What You Do Not Know Because You Are Not Me by Michael Ring
I’m Sorry
A few years ago our “NYC Marathon Program” was fading.  We were filling only a single bus to the start, the crowd at the last 10 mile run was thin and the “reunion school” was not so full.  The PPTC board was considering dropping the program.  It was a lot of work and if nobody wanted it, then why do it?  For purely selfish reasons, I took over the project.  I wanted to run the last 10 miles with my friends.  I wanted to take a bus from Park Slope to the start of the Marathon and I wanted my family to wait for me in a pleasant place.  I did not want this program to go away.  But to keep it from being cancelled, I had to make it bigger,
So I opened it up to the public.  This year about 150 – 200 people ran the last 10 miles with us.  We also sold out four buses with 55 seats each.  I am told our reunion school had a party atmosphere, but I honestly don’t remember that because, after running 26.2 miles, I was too numb to notice.  Also about 40 people joined the Prospect Park Track Club in November.  So, I am happy.  Our NYC Marathon Program will continue.
Why am I apologizing?  Because three weeks after the marathon, a man walked up to me and said, “My wife wants to kill you.”  This is not what I expect to hear at 9am after I drop my kids at school.   He told me that I took his wife’s bag off the bus at Fort Wadsworth.  Oh, crap!

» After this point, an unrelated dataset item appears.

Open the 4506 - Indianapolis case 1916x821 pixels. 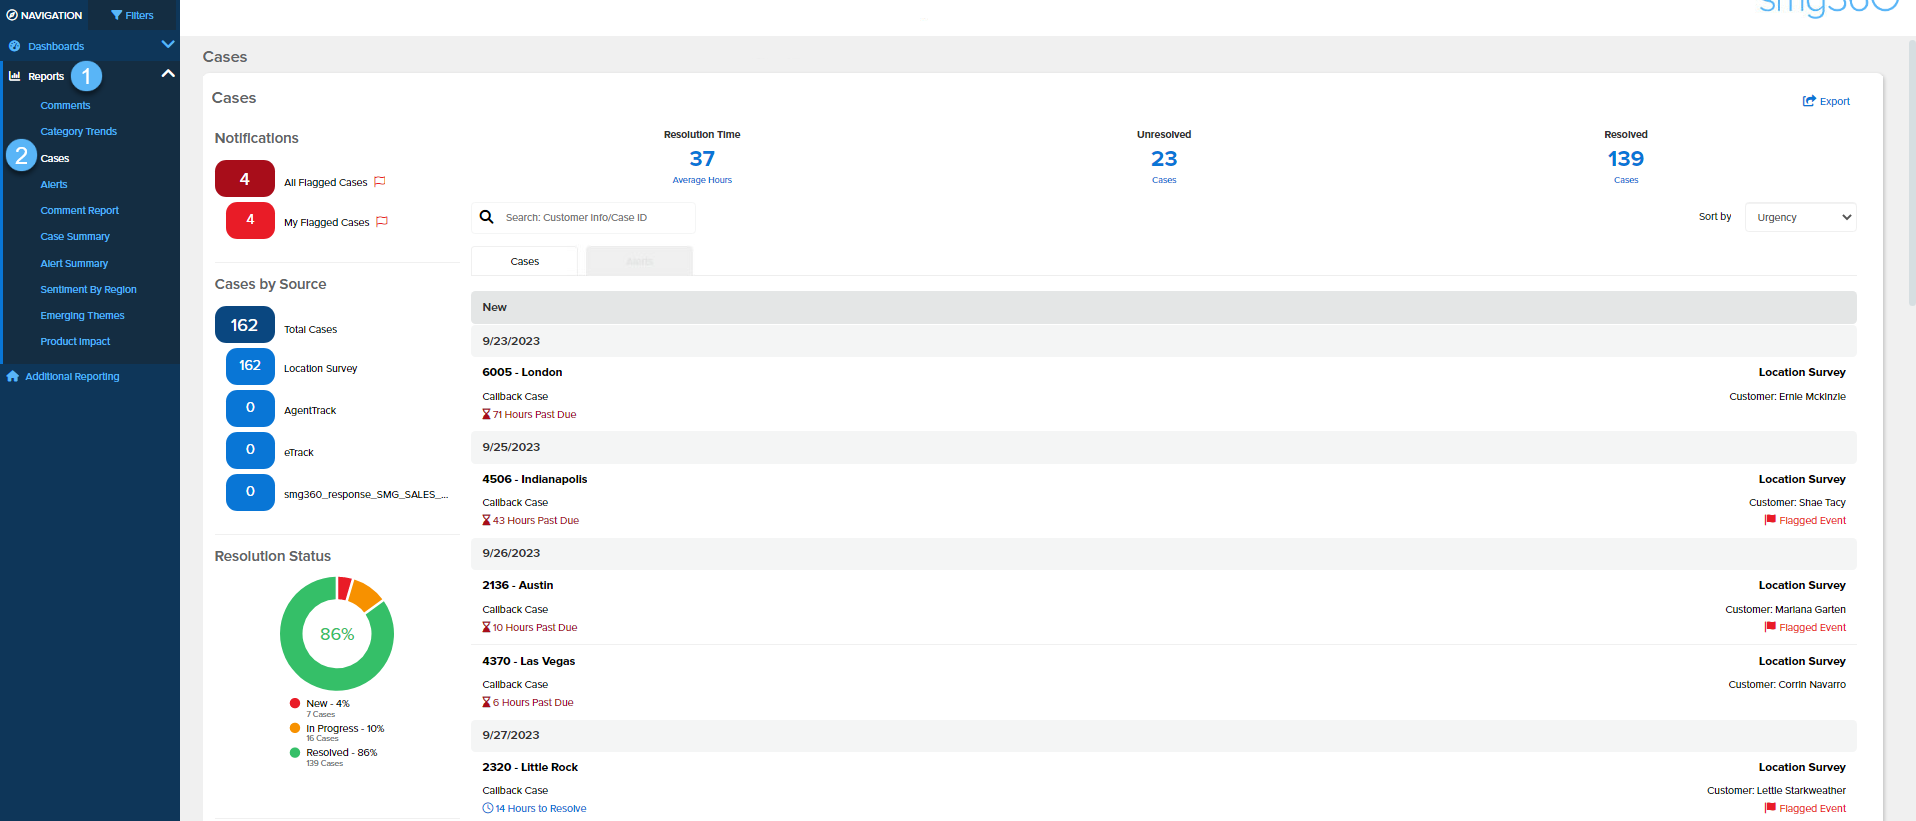[535, 479]
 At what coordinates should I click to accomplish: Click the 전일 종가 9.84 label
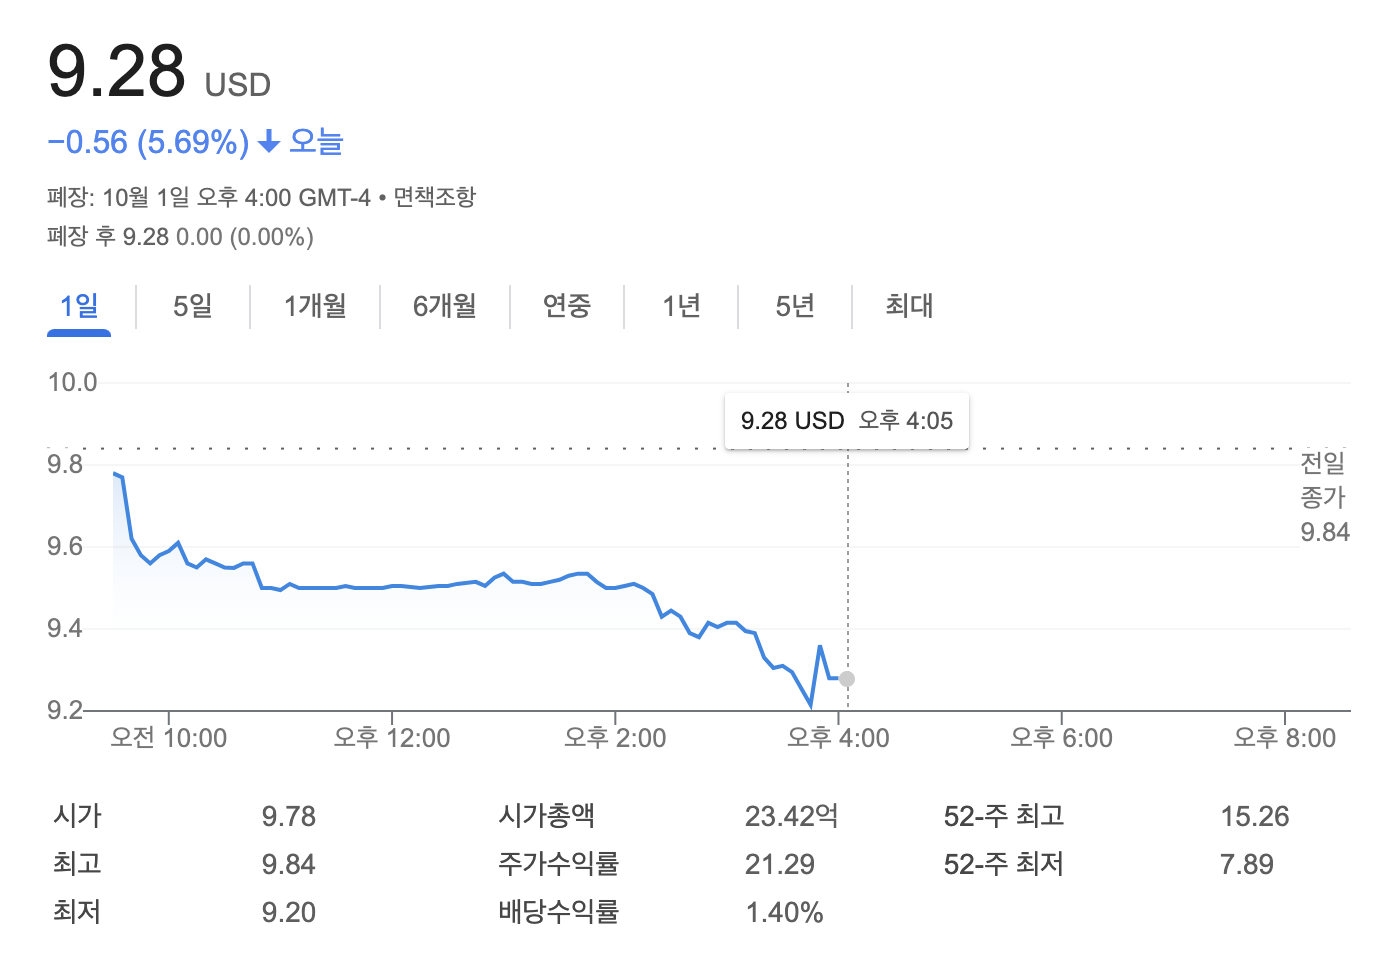coord(1324,497)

The last thing I did as an organizer of our marathon activates was get off the bus at the start.  As I got off I wanted to take any trash off the bus that might have been left.  In one of the front rows there was a plastic bag filled with the stuff one would want at the start of a marathon.  It had a few protean bars, hand warmers and Vaseline.  I asked the few people left on the bus if it they had left it and they said they had not.  I assumed that someone who had just gotten off the bus had left if behind.  I got off the bus quickly and called out, “Did anyone leave this on the bus!”?  Nothing.  I repeated this as I quickly walked away from the bus. But it was apparent that I was not going to find the person who had left this bag in the masses of humanity exiting the buses in the toll plaza.  Later I shared the snacks and hand warmers with the people I was sitting with on the cold grass under the Verrazano Bridge.

It turns out the owner of the bag was in the bathroom on the bus. 
I am sorry; I thought I was doing the right thing.